If you want to perform a defrag, you need to read all metadata. There  
is no way around it. Every good defrag will ahve this same problem.

If you have such huge arrays, you should accept slower defrag initialization.

> I would encourage you to take a closer look at some of the  
> performance issues quota groups face when doing a rescan, as they  
> have to deal with this kind of reflink tracking too, and they take  
> quite a while on any reasonably sized volume.

NO. Irrelevant.

Who know's what is the implementation and constraints. Qgroups have to  
works with much stricter memory constraints than defrag (because  
qgroups processing is enabled ALL the time, and defrag is only  
operating sometimes).

>> The startup needs exactly 1 (one) pass through the entire metadata.  
>> It needs this to find all the backlinks and to populate the  
>> "regios-extents" array.  The time to do 1 pass through metadata  
>> depends on the metadata size on disk, as entire metadata has to be  
>> read out (one piece at a time, you won't keep it all in RAM). In  
>> most cases, the time-to read the metadata will be less than 1  
>> minute, on an SSD less than 20 seconds.
>>
>> There is no way around it: to defrag, you eventually need to read  
>> all the b-trees, so nothing is lost there.
>>
>> All computations in this defrag are simple. Finding all refliks in  
>> metadata is simple. It is a single pass metadata read-out.
>>
>>>> Of course, those two arrays exist only during defrag operation.  
>>>> When defrag completes, those arrays are deallocated.
>>>>
>>>>>>> It also allows a very real possibility of a user functionally  
>>>>>>> delaying the defrag operation indefinitely (by triggering a  
>>>>>>> continuous stream of operations that would cause reflink  
>>>>>>> changes for a file being operated on by defrag) if not  
>>>>>>> implemented very carefully.
>>>>>>
>>>>>> Yes, if a user does something like that, the defrag can be  
>>>>>> paused or even aborted. That is normal.
>>>>> Not really.  Most defrag implementations either avoid files that  
>>>>> could reasonably be written to, or freeze writes to the file  
>>>>> they're operating on, or in some other way just sidestep the  
>>>>> issue without delaying the defragmentation process.
>>>>>>
>>>>>> There are many ways around this problem, but it really doesn't  
>>>>>> matter, those are just details. The initial version of defrag  
>>>>>> can just abort. The more mature versions of defrag can have a  
>>>>>> better handling of this problem.
>>>>
>>>>> Details like this are the deciding factor for whether something  
>>>>> is sanely usable in certain use cases, as you have yourself  
>>>>> found out (for a lot of users, the fact that defrag can unshare  
>>>>> extents is 'just a detail' that's not worth worrying about).
>>>>
>>>> I wouldn't agree there.
>>>>
>>>> Not every issue is equal. Some issues are more important, some  
>>>> are trivial, some are tolerable etc...
>>>>
>>>> The defrag is usually allowed to abort. It can easily be  
>>>> restarted later. Workaround: You can make a defrag-supervisor  
>>>> program, which starts a defrag, and if defrag aborts then it is  
>>>> restarted after some (configurable) amount of time.
>>
>>> The fact that the defrag can be functionally deferred indefinitely  
>>> by a user means that a user can, with a bit of effort, force  
>>> degraded performance for everyone using the system.  Aborting the  
>>> defrag doesn't solve that, and it's a significant issue for  
>>> anybody doing shared hosting.
>>
>> This is a quality-of-implementation issue. Not worthy of  
>> consideration at this time. It can be solved.Then solve it and be  
>> done with it, don't just punt it down the road.
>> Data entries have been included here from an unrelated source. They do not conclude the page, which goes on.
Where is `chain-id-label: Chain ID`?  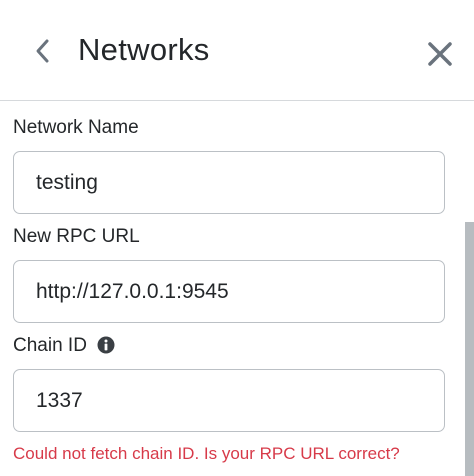
chain-id-label: Chain ID is located at coordinates (50, 346).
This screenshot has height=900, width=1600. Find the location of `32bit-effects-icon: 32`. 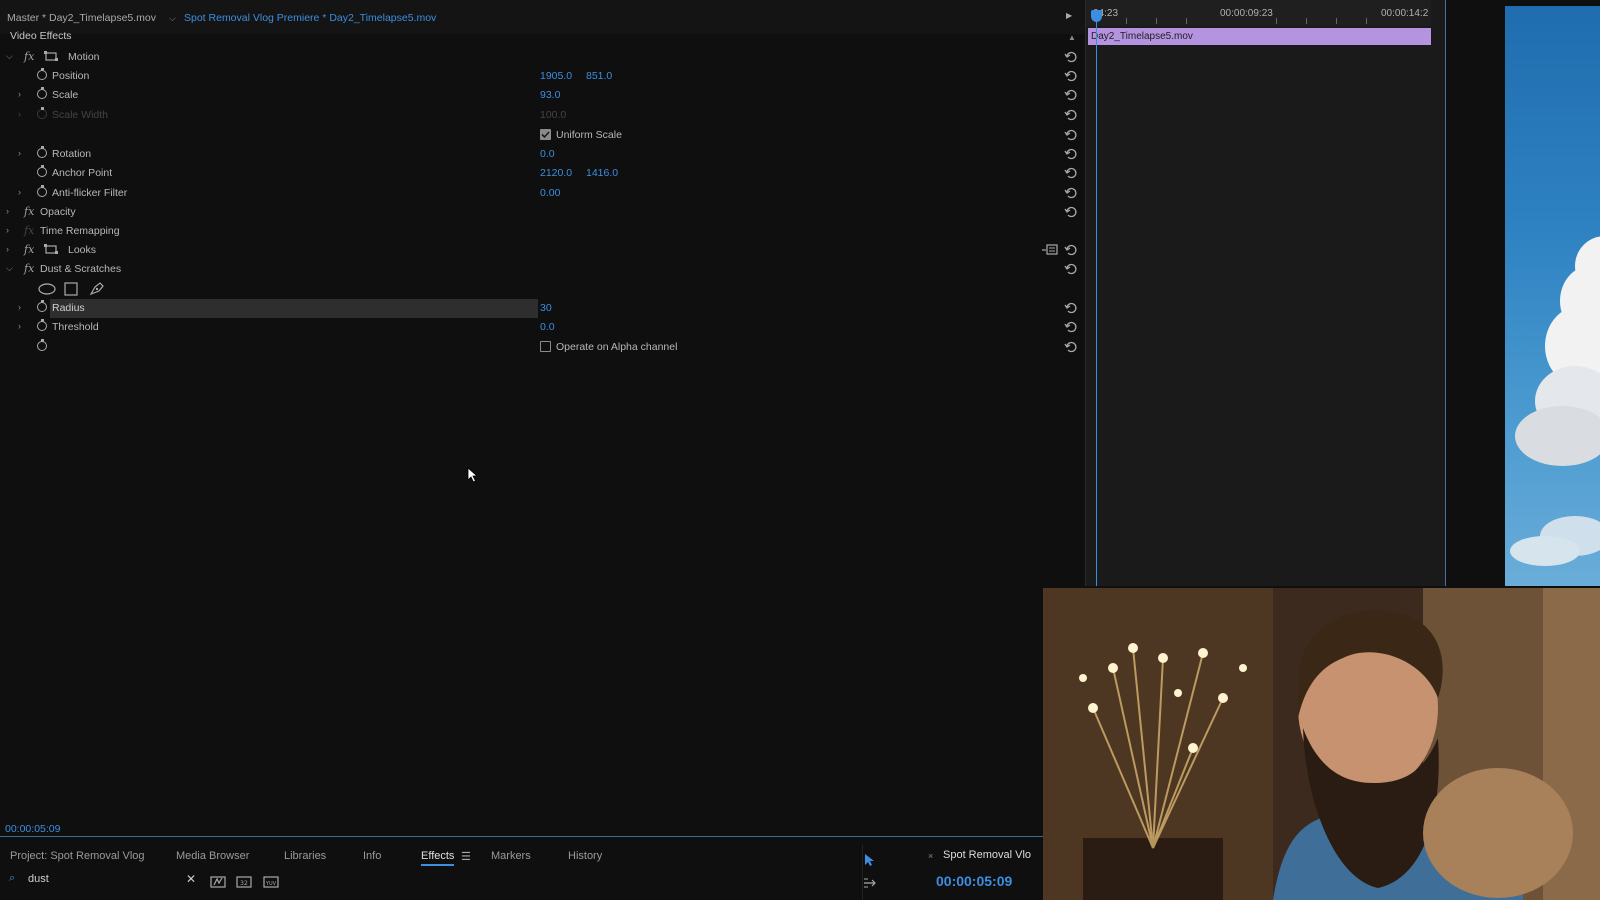

32bit-effects-icon: 32 is located at coordinates (244, 881).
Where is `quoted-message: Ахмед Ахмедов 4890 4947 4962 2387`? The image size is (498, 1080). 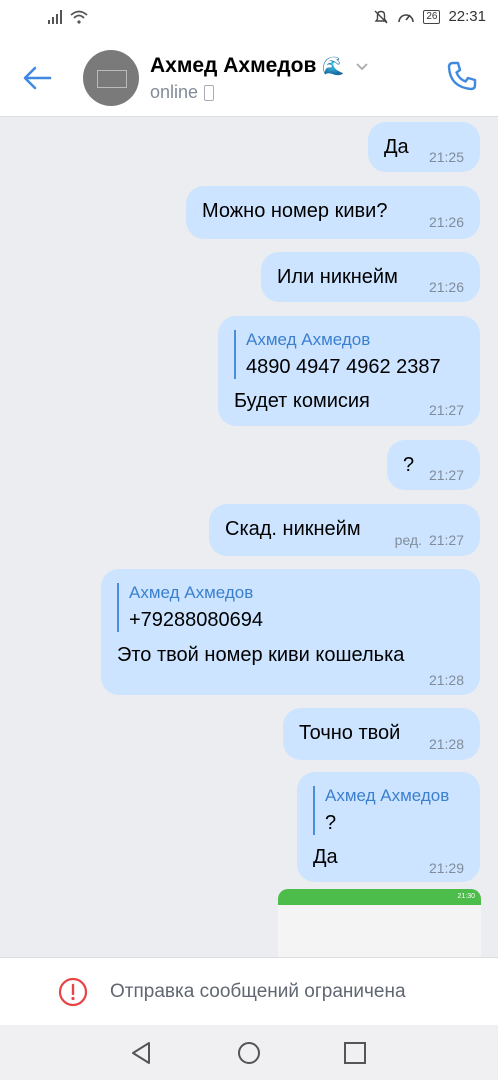
quoted-message: Ахмед Ахмедов 4890 4947 4962 2387 is located at coordinates (338, 354).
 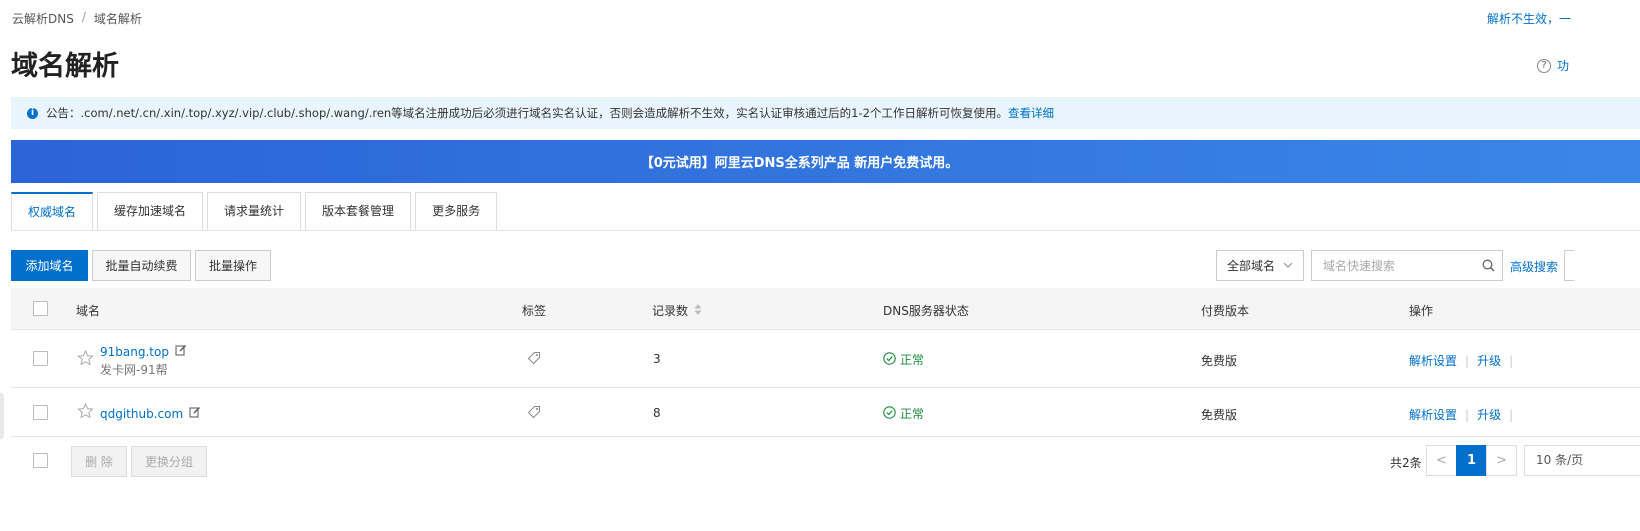 I want to click on tab-authoritative-domains: 权威域名, so click(x=52, y=211).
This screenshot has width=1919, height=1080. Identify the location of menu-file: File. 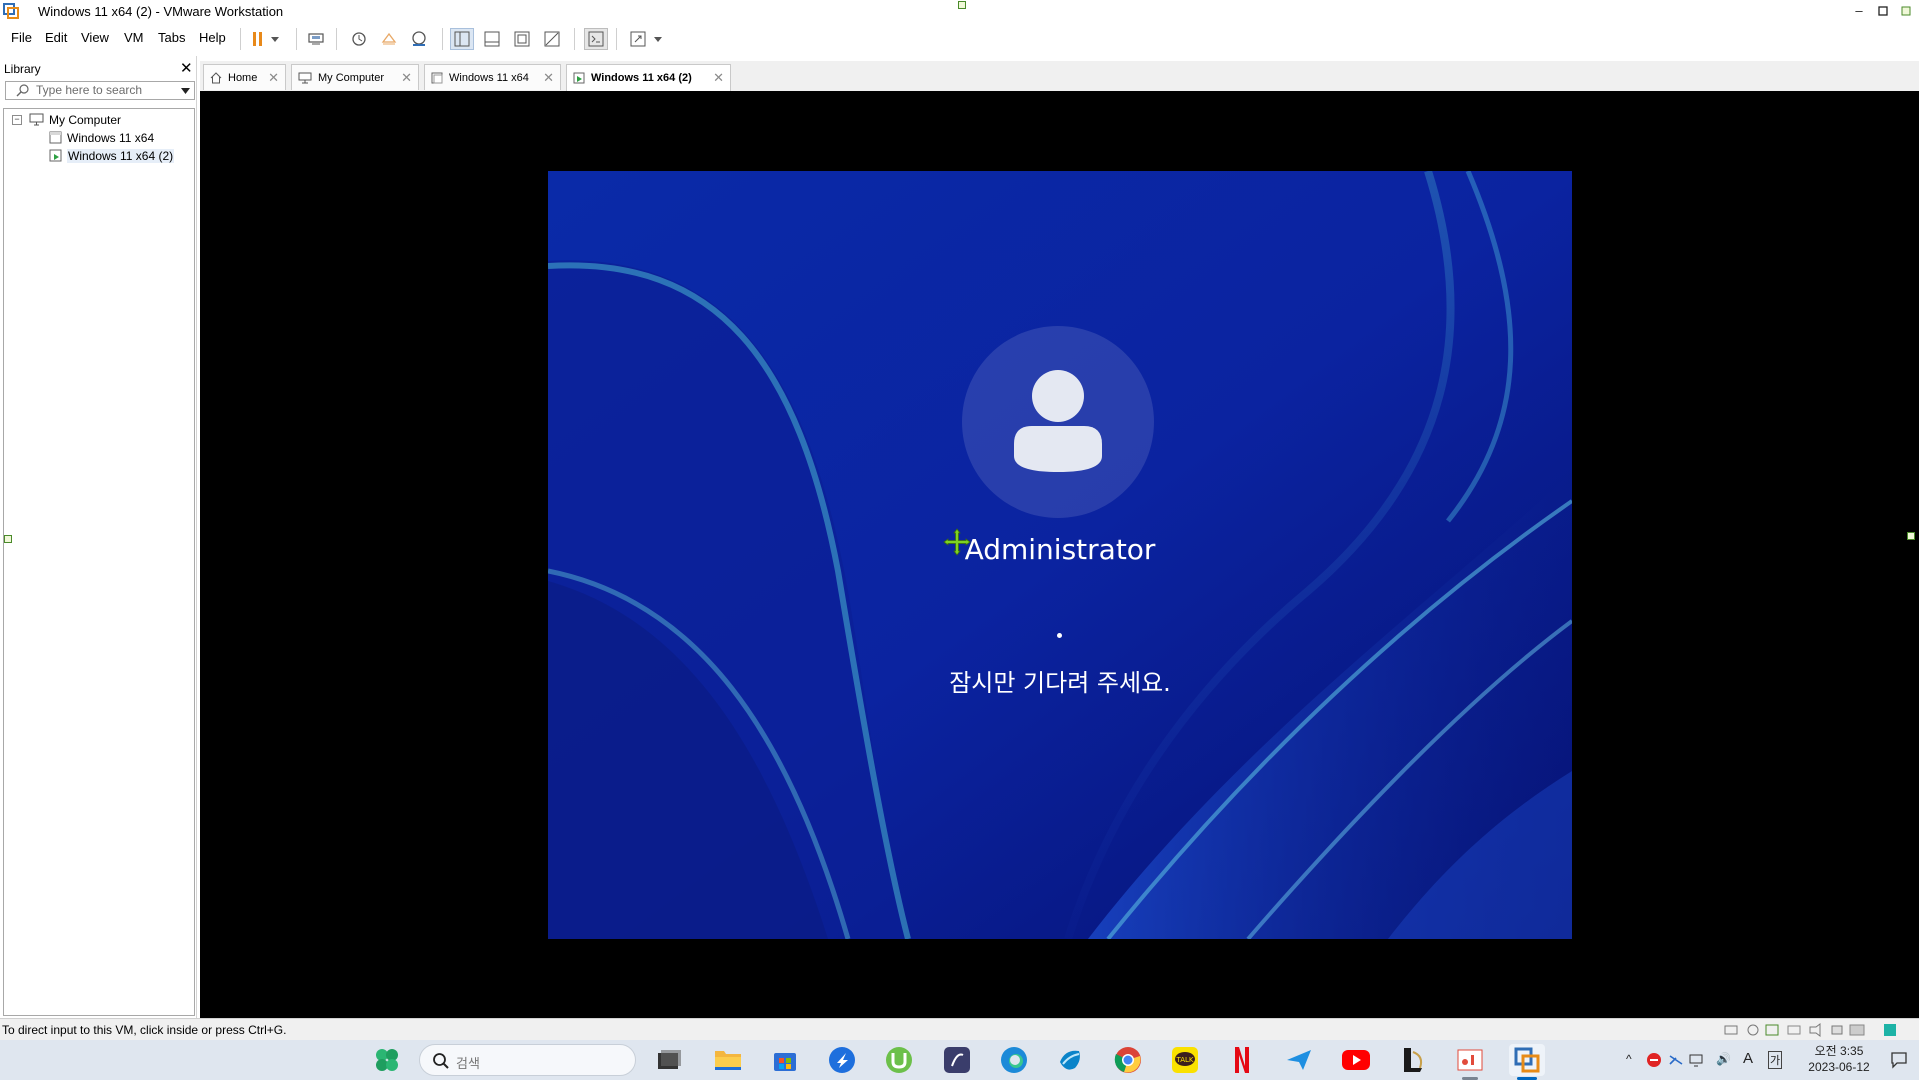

> You're the one trying to convince the developers to spend _their_  
> time implementing _your_ idea, so you need to provide enough detail  
> to solve issues that are brought up about your idea.

Yes, but I don't have to answer to ridiculous issues. It doesn't  
matter if you or anyone here is working pro bono, you still should try  
to post only relevant remarks.

Yes, I'm trying to convince developers here, and you are free to  
discard my idea if you like. I'm doing my best to help in the best way  
I can. I think everyone here can see that I am versed in programming,  
and very proficient in solving the high-level issues.

So, if you trully care about this project, you should at least  
consider the things that I'm saying here. But consider them seriously,  
don't throw it all out because of "100 TB home NAS with 1GB RAM" case  
which somehow suddenly becomes all-important, at the same time  
forgetting the millions of other users who are in a real need of a  
godd defrag for btrfs.

>> You can go and pick this kind of stuff all the time, with any  
>> system. I mean, because of the FACT that we have never proven that  
>> all security holes are eliminated, the computers shouldn't be  
>> powered on at all. Therefore, all computers should be shut down  
>> immediately and then there is absolutely no need to continue  
>> working on the btrfs. It is also impossible to produce the btrfs  
>> defrag, because all computers have to be shut down immediately.
>>
>> Can we have a bit more fair discussion? Please?

> I would ask the same, I provided a concrete example of a  
> demonstrable security issue with your proposed implementation that's  
> trivial to verify without even going beyond the described behavior  
> of the implementation. You then dismissed at as a non-issue and  
> tried to explain why my legitimate security concern wasn't even  
> worth trying to think about using apagogical argument that's only  
> tangentially related to my statement.

I didn't dissmiss it as non-issue.  I said:
"This is a quality-of-implementation issue. Not worthy of  
consideration at this time. It can be solved."

I said NOT WORTHY OF CONSIDERATION at this time, not a NON-ISSUE.

It is not worthy of consideration because there are obvious, multiple  
ways to solve it, but there are many separate cases, and I don't want  
to continue this discussion by listing 10 cases and a solution for  
each one separately. Then to each one of my solutions you are going to  
give some reservations and so on, but IT ALL DOESN'T MATTER because it  
is immediately obvious that it can be eventually solved.

I can provide you with a concrete example of "spectre" security  
issues. Or the example of bad process isolation on Linux desktops.  
Should that make users stop using Linux desktops? NO, because the  
issue is eventually solvable and temporarily torelable with a few  
simple workarounds.

And, the same is valid for the issue that you hightlighted.

Yeah, I have a "LEGITIMATE" security concerns that I'm being followed  
by KGB and CIA, since "DEMONSTRABLY" most computers and electronic are  
insecure. Therefore, I should kill myself.